EXERCISE DIRECTIONS
An identical copy of the listing below is all the answer should contain.

DATA TO PROCESS
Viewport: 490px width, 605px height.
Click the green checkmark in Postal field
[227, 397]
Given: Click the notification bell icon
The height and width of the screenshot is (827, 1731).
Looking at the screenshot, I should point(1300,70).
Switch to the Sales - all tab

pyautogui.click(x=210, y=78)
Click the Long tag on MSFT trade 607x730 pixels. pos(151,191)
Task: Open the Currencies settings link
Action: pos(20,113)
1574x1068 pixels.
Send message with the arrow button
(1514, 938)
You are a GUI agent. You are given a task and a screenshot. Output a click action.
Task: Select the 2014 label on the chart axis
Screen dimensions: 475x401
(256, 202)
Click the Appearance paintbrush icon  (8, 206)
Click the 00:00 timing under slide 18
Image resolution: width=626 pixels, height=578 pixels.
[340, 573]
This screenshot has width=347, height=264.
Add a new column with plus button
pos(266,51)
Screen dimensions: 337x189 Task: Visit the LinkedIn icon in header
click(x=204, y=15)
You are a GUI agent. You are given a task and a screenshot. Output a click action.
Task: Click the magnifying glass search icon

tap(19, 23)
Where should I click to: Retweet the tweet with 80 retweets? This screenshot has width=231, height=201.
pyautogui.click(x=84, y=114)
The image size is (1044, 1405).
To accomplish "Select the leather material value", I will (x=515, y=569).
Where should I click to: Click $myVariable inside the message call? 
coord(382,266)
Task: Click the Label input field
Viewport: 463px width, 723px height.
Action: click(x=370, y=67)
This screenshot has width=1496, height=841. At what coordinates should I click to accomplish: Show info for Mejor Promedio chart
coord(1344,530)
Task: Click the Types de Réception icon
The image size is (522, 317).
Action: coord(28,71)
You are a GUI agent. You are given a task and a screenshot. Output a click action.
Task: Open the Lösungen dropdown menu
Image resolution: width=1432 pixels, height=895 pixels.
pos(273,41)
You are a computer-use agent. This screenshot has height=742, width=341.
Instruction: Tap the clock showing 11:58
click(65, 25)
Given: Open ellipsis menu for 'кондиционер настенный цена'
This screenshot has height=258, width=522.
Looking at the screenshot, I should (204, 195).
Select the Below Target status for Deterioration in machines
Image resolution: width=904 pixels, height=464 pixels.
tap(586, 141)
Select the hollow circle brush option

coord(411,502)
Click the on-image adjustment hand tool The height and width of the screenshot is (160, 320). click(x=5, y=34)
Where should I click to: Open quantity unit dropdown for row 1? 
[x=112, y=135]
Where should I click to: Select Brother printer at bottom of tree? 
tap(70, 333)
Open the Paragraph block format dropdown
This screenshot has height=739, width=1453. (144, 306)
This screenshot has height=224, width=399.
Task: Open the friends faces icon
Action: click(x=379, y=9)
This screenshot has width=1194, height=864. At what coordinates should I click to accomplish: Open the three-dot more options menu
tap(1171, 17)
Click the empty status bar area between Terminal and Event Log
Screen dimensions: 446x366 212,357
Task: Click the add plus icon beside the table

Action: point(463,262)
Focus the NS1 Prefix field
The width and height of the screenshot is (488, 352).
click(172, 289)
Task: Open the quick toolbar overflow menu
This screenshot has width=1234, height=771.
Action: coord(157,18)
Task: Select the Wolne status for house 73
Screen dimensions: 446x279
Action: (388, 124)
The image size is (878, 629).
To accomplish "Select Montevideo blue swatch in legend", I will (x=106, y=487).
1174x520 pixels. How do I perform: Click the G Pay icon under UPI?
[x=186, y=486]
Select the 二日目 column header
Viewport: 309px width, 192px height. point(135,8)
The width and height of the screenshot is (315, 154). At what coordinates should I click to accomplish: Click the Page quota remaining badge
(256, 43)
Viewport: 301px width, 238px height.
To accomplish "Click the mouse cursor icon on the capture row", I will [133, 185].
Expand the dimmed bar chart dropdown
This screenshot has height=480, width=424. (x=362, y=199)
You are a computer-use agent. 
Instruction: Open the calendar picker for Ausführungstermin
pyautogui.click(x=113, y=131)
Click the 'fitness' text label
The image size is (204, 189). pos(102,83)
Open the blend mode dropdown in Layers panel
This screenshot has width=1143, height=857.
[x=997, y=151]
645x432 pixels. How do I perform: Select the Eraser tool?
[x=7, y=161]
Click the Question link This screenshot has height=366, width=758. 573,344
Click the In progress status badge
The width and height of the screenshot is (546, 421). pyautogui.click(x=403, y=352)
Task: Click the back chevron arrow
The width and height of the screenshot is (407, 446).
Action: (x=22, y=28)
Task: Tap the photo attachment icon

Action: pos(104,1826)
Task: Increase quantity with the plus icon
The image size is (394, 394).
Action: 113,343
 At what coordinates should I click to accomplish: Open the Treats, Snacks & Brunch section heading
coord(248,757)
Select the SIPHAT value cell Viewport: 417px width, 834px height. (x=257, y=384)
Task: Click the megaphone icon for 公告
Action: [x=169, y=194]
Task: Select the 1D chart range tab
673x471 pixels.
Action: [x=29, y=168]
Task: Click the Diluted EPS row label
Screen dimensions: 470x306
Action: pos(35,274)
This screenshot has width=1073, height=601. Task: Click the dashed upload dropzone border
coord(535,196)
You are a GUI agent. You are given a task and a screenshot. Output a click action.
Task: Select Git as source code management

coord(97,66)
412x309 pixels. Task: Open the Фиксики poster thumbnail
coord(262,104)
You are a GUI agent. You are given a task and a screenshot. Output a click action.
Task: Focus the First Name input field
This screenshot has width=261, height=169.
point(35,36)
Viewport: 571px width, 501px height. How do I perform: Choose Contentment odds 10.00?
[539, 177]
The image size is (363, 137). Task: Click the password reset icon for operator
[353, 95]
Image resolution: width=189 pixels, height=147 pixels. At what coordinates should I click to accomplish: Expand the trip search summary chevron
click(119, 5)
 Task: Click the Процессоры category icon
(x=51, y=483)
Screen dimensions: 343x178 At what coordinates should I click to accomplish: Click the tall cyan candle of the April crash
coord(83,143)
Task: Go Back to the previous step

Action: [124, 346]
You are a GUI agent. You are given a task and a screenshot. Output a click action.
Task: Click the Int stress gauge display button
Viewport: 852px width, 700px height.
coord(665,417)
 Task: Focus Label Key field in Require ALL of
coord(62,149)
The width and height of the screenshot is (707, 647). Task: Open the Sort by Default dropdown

RESPONSE AREA
Viewport: 490px width, 605px height.
Click the green checkmark in Postal field
[227, 397]
Given: Click the notification bell icon
The height and width of the screenshot is (827, 1731).
Looking at the screenshot, I should point(1300,70).
Switch to the Sales - all tab

pyautogui.click(x=210, y=78)
Click the Long tag on MSFT trade 607x730 pixels. pos(151,191)
Task: Open the Currencies settings link
Action: pos(20,113)
1574x1068 pixels.
Send message with the arrow button
(1514, 938)
You are a GUI agent. You are given a task and a screenshot. Output a click action.
Task: Select the 2014 label on the chart axis
Screen dimensions: 475x401
(256, 202)
Click the Appearance paintbrush icon  (8, 206)
Click the 00:00 timing under slide 18
Image resolution: width=626 pixels, height=578 pixels.
[340, 573]
This screenshot has width=347, height=264.
Add a new column with plus button
pos(266,51)
Screen dimensions: 337x189 Task: Visit the LinkedIn icon in header
click(x=204, y=15)
You are a GUI agent. You are given a task and a screenshot. Output a click action.
Task: Click the magnifying glass search icon

tap(19, 23)
Where should I click to: Retweet the tweet with 80 retweets? This screenshot has width=231, height=201.
pyautogui.click(x=84, y=114)
The image size is (1044, 1405).
To accomplish "Select the leather material value", I will (x=515, y=569).
Where should I click to: Click $myVariable inside the message call? 
coord(382,266)
Task: Click the Label input field
Viewport: 463px width, 723px height.
Action: click(x=370, y=67)
This screenshot has width=1496, height=841. At what coordinates should I click to accomplish: Show info for Mejor Promedio chart
coord(1344,530)
Task: Click the Types de Réception icon
The image size is (522, 317).
Action: coord(28,71)
You are a GUI agent. You are given a task and a screenshot. Output a click action.
Task: Open the Lösungen dropdown menu
Image resolution: width=1432 pixels, height=895 pixels.
pos(273,41)
You are a computer-use agent. This screenshot has height=742, width=341.
Instruction: Tap the clock showing 11:58
click(65, 25)
Given: Open ellipsis menu for 'кондиционер настенный цена'
This screenshot has height=258, width=522.
Looking at the screenshot, I should (204, 195).
Select the Below Target status for Deterioration in machines
Image resolution: width=904 pixels, height=464 pixels.
tap(586, 141)
Select the hollow circle brush option

coord(411,502)
Click the on-image adjustment hand tool The height and width of the screenshot is (160, 320). click(x=5, y=34)
Where should I click to: Open quantity unit dropdown for row 1? 
[x=112, y=135]
Where should I click to: Select Brother printer at bottom of tree? 
tap(70, 333)
Open the Paragraph block format dropdown
This screenshot has height=739, width=1453. (144, 306)
This screenshot has height=224, width=399.
Task: Open the friends faces icon
Action: click(x=379, y=9)
This screenshot has width=1194, height=864. At what coordinates should I click to accomplish: Open the three-dot more options menu
tap(1171, 17)
Click the empty status bar area between Terminal and Event Log
Screen dimensions: 446x366 212,357
Task: Click the add plus icon beside the table

Action: point(463,262)
Focus the NS1 Prefix field
The width and height of the screenshot is (488, 352).
click(172, 289)
Task: Open the quick toolbar overflow menu
This screenshot has width=1234, height=771.
Action: coord(157,18)
Task: Select the Wolne status for house 73
Screen dimensions: 446x279
Action: (388, 124)
The image size is (878, 629).
To accomplish "Select Montevideo blue swatch in legend", I will (x=106, y=487).
1174x520 pixels. How do I perform: Click the G Pay icon under UPI?
[x=186, y=486]
Select the 二日目 column header
Viewport: 309px width, 192px height. point(135,8)
The width and height of the screenshot is (315, 154). At what coordinates should I click to accomplish: Click the Page quota remaining badge
(256, 43)
Viewport: 301px width, 238px height.
To accomplish "Click the mouse cursor icon on the capture row", I will [133, 185].
Expand the dimmed bar chart dropdown
This screenshot has height=480, width=424. (x=362, y=199)
You are a computer-use agent. 
Instruction: Open the calendar picker for Ausführungstermin
pyautogui.click(x=113, y=131)
Click the 'fitness' text label
The image size is (204, 189). pos(102,83)
Open the blend mode dropdown in Layers panel
This screenshot has width=1143, height=857.
[x=997, y=151]
645x432 pixels. How do I perform: Select the Eraser tool?
[x=7, y=161]
Click the Question link This screenshot has height=366, width=758. 573,344
Click the In progress status badge
The width and height of the screenshot is (546, 421). pyautogui.click(x=403, y=352)
Task: Click the back chevron arrow
The width and height of the screenshot is (407, 446).
Action: (x=22, y=28)
Task: Tap the photo attachment icon

Action: pos(104,1826)
Task: Increase quantity with the plus icon
The image size is (394, 394).
Action: 113,343
 At what coordinates should I click to accomplish: Open the Treats, Snacks & Brunch section heading
coord(248,757)
Select the SIPHAT value cell Viewport: 417px width, 834px height. (x=257, y=384)
Task: Click the megaphone icon for 公告
Action: [x=169, y=194]
Task: Select the 1D chart range tab
673x471 pixels.
Action: [x=29, y=168]
Task: Click the Diluted EPS row label
Screen dimensions: 470x306
Action: pos(35,274)
This screenshot has width=1073, height=601. Task: Click the dashed upload dropzone border
coord(535,196)
You are a GUI agent. You are given a task and a screenshot. Output a click action.
Task: Select Git as source code management

coord(97,66)
412x309 pixels. Task: Open the Фиксики poster thumbnail
coord(262,104)
You are a GUI agent. You are given a task and a screenshot. Output a click action.
Task: Focus the First Name input field
This screenshot has width=261, height=169.
point(35,36)
Viewport: 571px width, 501px height. How do I perform: Choose Contentment odds 10.00?
[539, 177]
The image size is (363, 137). Task: Click the password reset icon for operator
[353, 95]
Image resolution: width=189 pixels, height=147 pixels. At what coordinates should I click to accomplish: Expand the trip search summary chevron
click(119, 5)
 Task: Click the Процессоры category icon
(x=51, y=483)
Screen dimensions: 343x178 At what coordinates should I click to accomplish: Click the tall cyan candle of the April crash
coord(83,143)
Task: Go Back to the previous step

Action: [124, 346]
You are a GUI agent. You are given a task and a screenshot. Output a click action.
Task: Click the Int stress gauge display button
Viewport: 852px width, 700px height.
coord(665,417)
 Task: Focus Label Key field in Require ALL of
coord(62,149)
The width and height of the screenshot is (707, 647). Task: Open the Sort by Default dropdown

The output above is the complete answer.